Got Yer Ears On, Good Buddy?

Old Lessons Still Ring True
by "Dad" Thomas R. Labagh

"Breaker 1-9 to the eastbound Buster Brown. What's yer 20? Got yer ears on? This is the westbound Cheshire Cat shoutin’ at ya— come back, good buddy! Did you see any rolling gumball machines behind you?"

"Breaker 1-9 to that there Cheshire Cat. You'd better cool yer jets or you'll be bear bait fer shure!"

"That's a big 10-4, Buster Brown.”

In the “old days” when I was active as a State Officer in NJ DeMolay, we didn't have cell phones, but the thing that every teenage driver HAD to have was a Citizen’s Band (CB) radio. We could travel as a convoy, and talk to each other while driving, if within a range of a couple of miles, and if nobody else was on the same channel with a stronger signal. 

Every interstate trucker had one, of course, and they communicated with one another for a variety of reasons, not the least of which was to alert fellow truckers to the locations of “Smokey Bear” and “PYT’s” (pretty young things.) 

Some popular movies of that time made lots of money off the CB craze including “Convoy,” “Every Which Way But Loose,” “White Line Fever” and “Smokey and the Bandit” (parts 1, 2 and 3.)
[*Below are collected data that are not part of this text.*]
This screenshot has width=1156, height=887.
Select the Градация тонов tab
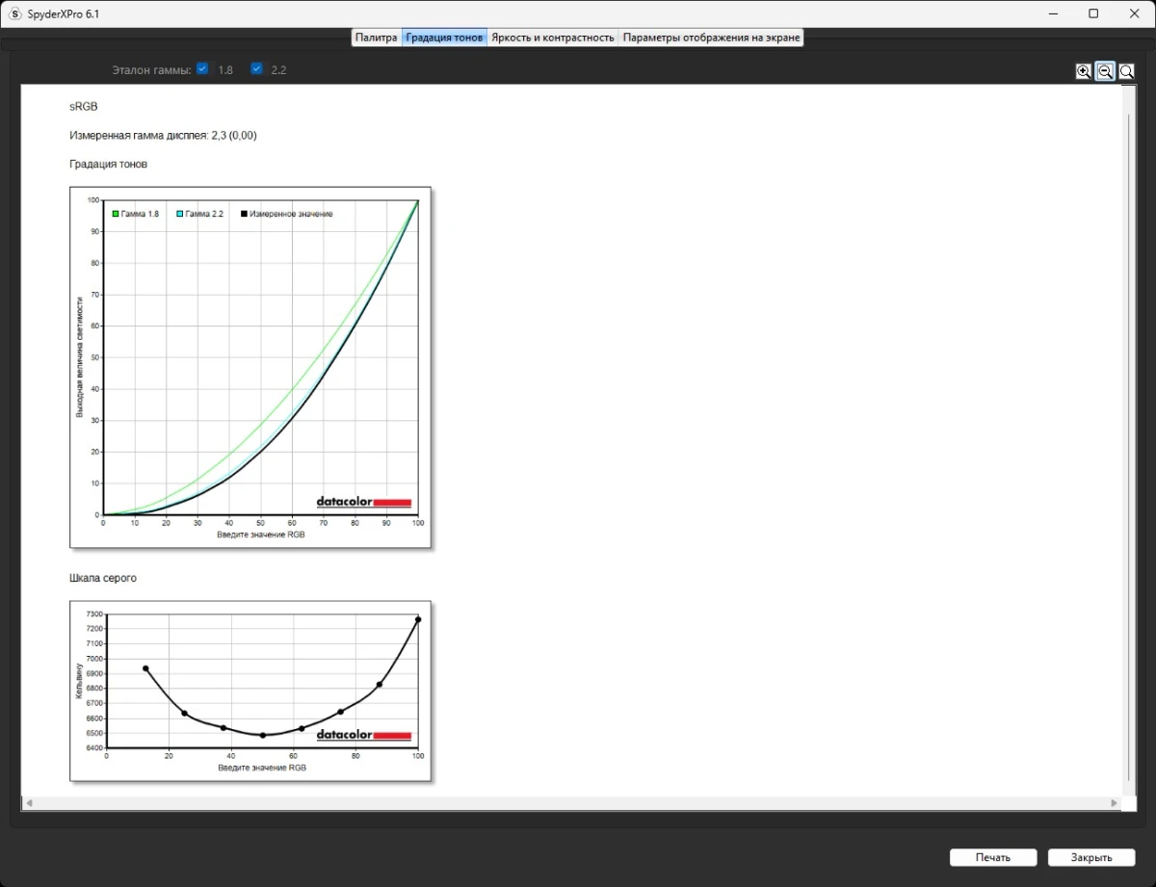coord(444,38)

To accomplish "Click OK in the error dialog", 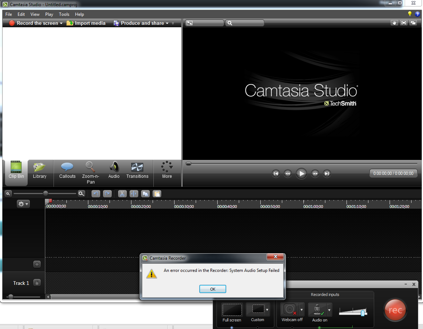I will click(x=213, y=289).

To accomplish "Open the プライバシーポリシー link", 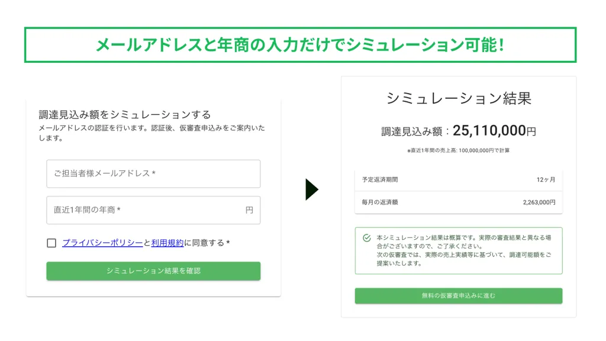I will click(102, 243).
Everyone had a nickname, called a “CB handle,” and mine was "The Cheshire Cat." (I can’t really remember why, but this was at a time when I was very content to melt into the wall or remain in the background, listening intently, saying nothing, and covering my awkwardness with just a smirk on my face.) But I liked it at the time and had personal letterhead made with the Disney cartoon image, and used it for letters to friends. 
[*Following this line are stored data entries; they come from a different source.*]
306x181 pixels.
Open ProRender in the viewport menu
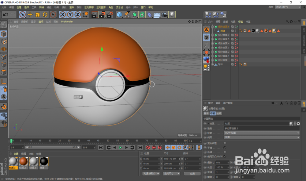[67, 22]
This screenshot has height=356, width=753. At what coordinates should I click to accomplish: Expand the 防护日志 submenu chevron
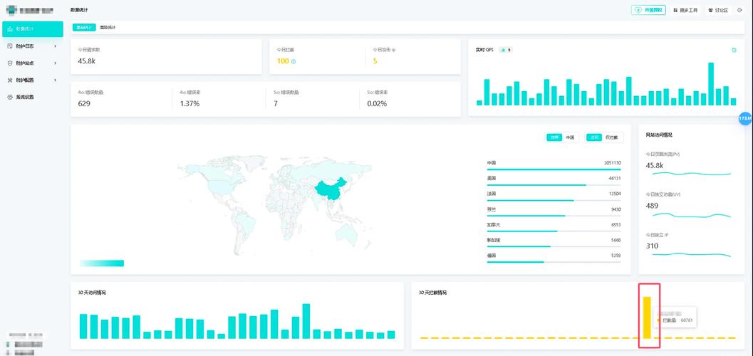[55, 46]
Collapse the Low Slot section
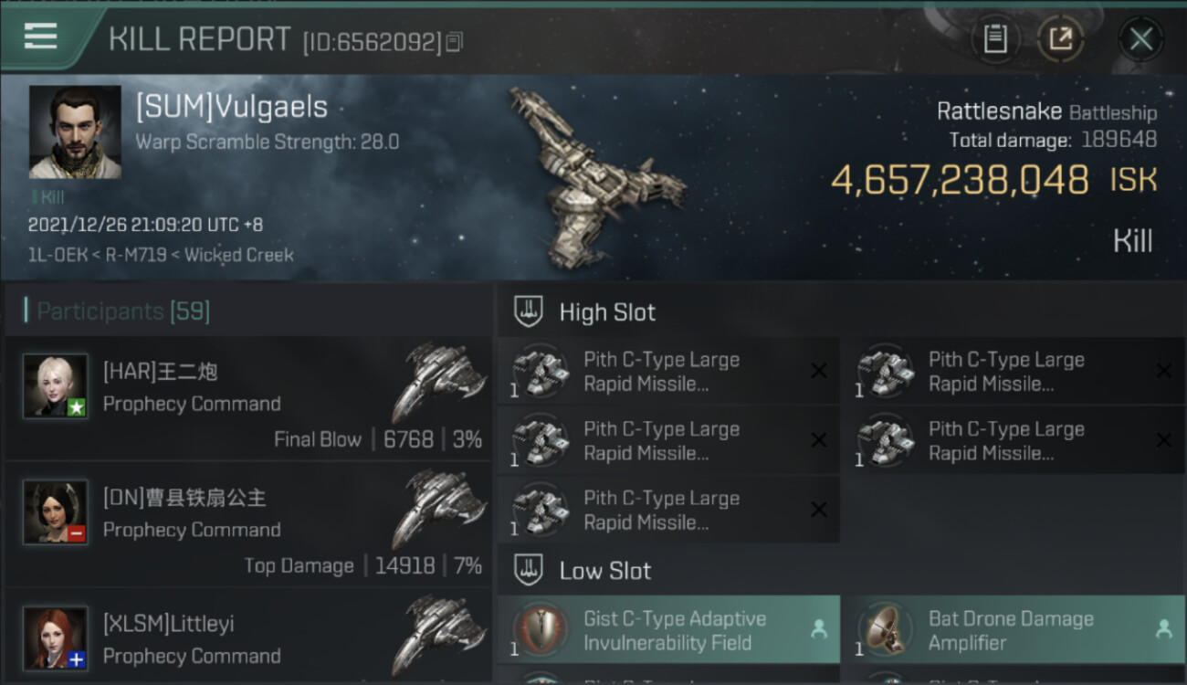This screenshot has height=685, width=1187. click(583, 571)
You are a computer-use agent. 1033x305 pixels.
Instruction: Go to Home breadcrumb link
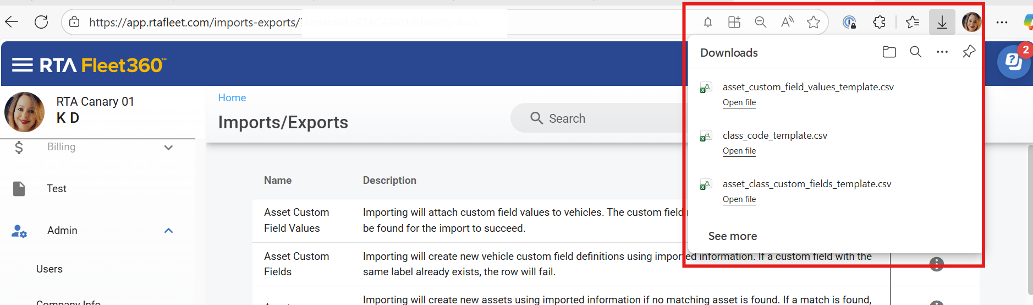[232, 98]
My Dad’s CB handle was interesting to me— he was dubbed “Old Reliable” and I can only guess why, but I think my guesses are pretty good. In his work-life, he was an Electrical Engineer, and at some time in his career he was given the title of Reliability Engineer, either for the Bendix Corp, or the Conrac Corp., or Lear Siegler, Inc., or Smith Industries.
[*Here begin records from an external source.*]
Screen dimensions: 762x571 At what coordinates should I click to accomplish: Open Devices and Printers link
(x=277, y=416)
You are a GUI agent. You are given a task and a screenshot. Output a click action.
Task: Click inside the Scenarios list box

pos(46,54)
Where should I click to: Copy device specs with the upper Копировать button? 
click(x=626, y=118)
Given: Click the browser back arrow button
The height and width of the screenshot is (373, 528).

For the longest time, he couldn't tell me what he did for a living, because he worked on government contracts for the military and for NASA. He finally was able to tell me that one project his team worked on was the auto-pilot for the Gemini spacecraft. I remember asking him what a Reliability Engineer was, and he told me it was his job to break things… to test their limits… specifically to push aircraft instrumentation to the breaking point so that there would be zero chance of a failure when in flight. At that moment, my Dad became pretty cool, to me and I delighted in telling people he got paid to break things! But I also understood that he took his work very seriously, because his reputation, his company’s reputation and the lives of pilots and others relied on his work every day.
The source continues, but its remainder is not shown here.